50% bezahlbarer Wohnraum in Norderstedt – Warum nicht in Wedel?

Der Arbeitskreis Wohnen in Norderstedt hat es geschafft:

LINKE, SPD, CDU und GRÜNE haben einen gemeinsamen Plan entwickelt, der eine Quote von 50% Anteil als sozialverträglichem, öffentlich gefördertem Wohnraum vorsieht.

Wie in vielen anderen Städten auch, hat jetzt auch Norderstedt diese höhere Quote für bezahlbaren Lebensraum festgelegt.

Die 50%-Quote für Bauprojekte ist dabei eine Reaktion auf den massiven Verlust von bezahlbarem Wohnraum in Norderstedt:
Alleine von 2018 bis 2019 sollen die bezahlbaren Wohnungen von 1700 auf 1400 gesunken sein. 300 Wohnungen, die in nur einem Jahr aus der Sozialbindung herausgefallen sind,

Nun soll künftig in allen B-Plänen eine 50%-Quote öffentlich geförderten Wohnungsbaus gelten.

Davon je 25% nach dem 1. Förderweg (6,10 Euro/qm) und 25% nach dem 2. Förderweg (7,40 Euro/qm).
Bisher galt in Norderstedt wie in Wedel eine 30%-Quote, die aber den massiven Rückgang der bezahlbaren Wohnangebote für geringe und mittlere Einkommensgruppen nicht stoppen konnte.
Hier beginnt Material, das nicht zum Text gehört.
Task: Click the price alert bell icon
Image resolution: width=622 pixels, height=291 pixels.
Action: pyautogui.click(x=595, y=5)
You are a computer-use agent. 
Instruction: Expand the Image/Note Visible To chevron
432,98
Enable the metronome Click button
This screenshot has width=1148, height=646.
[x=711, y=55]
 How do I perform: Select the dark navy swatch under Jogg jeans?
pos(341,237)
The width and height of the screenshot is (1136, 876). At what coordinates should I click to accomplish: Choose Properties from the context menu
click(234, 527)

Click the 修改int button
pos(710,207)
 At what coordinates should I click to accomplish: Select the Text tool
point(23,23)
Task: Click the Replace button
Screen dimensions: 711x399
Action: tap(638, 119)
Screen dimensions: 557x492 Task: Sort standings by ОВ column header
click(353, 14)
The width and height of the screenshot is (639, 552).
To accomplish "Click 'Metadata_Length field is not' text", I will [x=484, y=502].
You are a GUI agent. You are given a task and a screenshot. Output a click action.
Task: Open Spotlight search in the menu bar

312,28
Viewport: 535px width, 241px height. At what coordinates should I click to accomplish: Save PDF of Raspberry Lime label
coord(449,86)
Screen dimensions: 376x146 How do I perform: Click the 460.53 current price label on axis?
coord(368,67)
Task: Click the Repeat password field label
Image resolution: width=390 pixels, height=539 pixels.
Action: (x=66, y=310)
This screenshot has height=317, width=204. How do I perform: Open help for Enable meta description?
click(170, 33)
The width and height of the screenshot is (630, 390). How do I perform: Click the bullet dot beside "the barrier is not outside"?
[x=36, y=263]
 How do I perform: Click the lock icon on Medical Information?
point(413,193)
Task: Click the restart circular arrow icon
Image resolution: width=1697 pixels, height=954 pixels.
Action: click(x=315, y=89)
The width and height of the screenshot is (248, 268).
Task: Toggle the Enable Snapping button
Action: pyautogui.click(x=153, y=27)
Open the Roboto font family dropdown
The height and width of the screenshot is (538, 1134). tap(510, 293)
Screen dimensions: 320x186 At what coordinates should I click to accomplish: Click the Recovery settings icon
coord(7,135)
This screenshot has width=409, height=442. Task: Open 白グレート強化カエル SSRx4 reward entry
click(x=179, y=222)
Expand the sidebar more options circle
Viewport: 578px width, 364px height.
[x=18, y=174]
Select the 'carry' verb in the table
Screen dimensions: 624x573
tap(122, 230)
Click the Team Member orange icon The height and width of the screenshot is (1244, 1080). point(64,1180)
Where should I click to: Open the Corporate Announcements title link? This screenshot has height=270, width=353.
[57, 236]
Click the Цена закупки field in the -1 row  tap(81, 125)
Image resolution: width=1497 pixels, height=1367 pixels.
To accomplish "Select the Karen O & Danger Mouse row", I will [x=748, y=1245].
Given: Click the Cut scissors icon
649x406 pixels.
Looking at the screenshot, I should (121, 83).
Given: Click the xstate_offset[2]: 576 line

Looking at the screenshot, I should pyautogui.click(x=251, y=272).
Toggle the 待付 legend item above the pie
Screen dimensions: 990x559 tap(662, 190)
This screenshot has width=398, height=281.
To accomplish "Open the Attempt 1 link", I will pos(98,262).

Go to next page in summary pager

Die Investoren kündigen im ersten Reflex eine Verteuerung von frei finanziertem Wohnraum an und drohen damit, in Norderstedt nicht mehr bauen zu wollen – eine leere Drohung, denn auch Sozialverträglicher Wohnraum verspricht weiterhin eine gute Rendite und die Preise von frei finanzierten Wohnungen steigen trotz Mietpreisbremse wie eh und je.

In Wedel fordert DIE LINKE schon seit ihrem Bestehen einen höheren Anteil von bezahlbarem Wohnraum, um allen Einkommensschichten eine Heimat bieten zu können.

Doch die Realität sieht so aus, dass in Wedel selbst die aktuelle 30%-Quote in den meisten Fällen schamlos unterschritten wird.
DIE LINKE kämpft dabei stets mit Mühe dafür, dass wenigstens diese 30% gelegentlich mal eingehalten werden. Dabei halten auch wir eine Maßnahme wie in Norderstedt für dringend notwendig!

Auch in Wedel genügt die Quote von 30% längst nicht mehr, um genügend bezahlbaren Wohnraum für alle zu schaffen – Norderstedt macht uns vor, was auch hier möglich wäre.

Eine weitere Lösung sind echte kommunale Wohnungen
– auch diese fordert die LINKE seit langem für Wedel!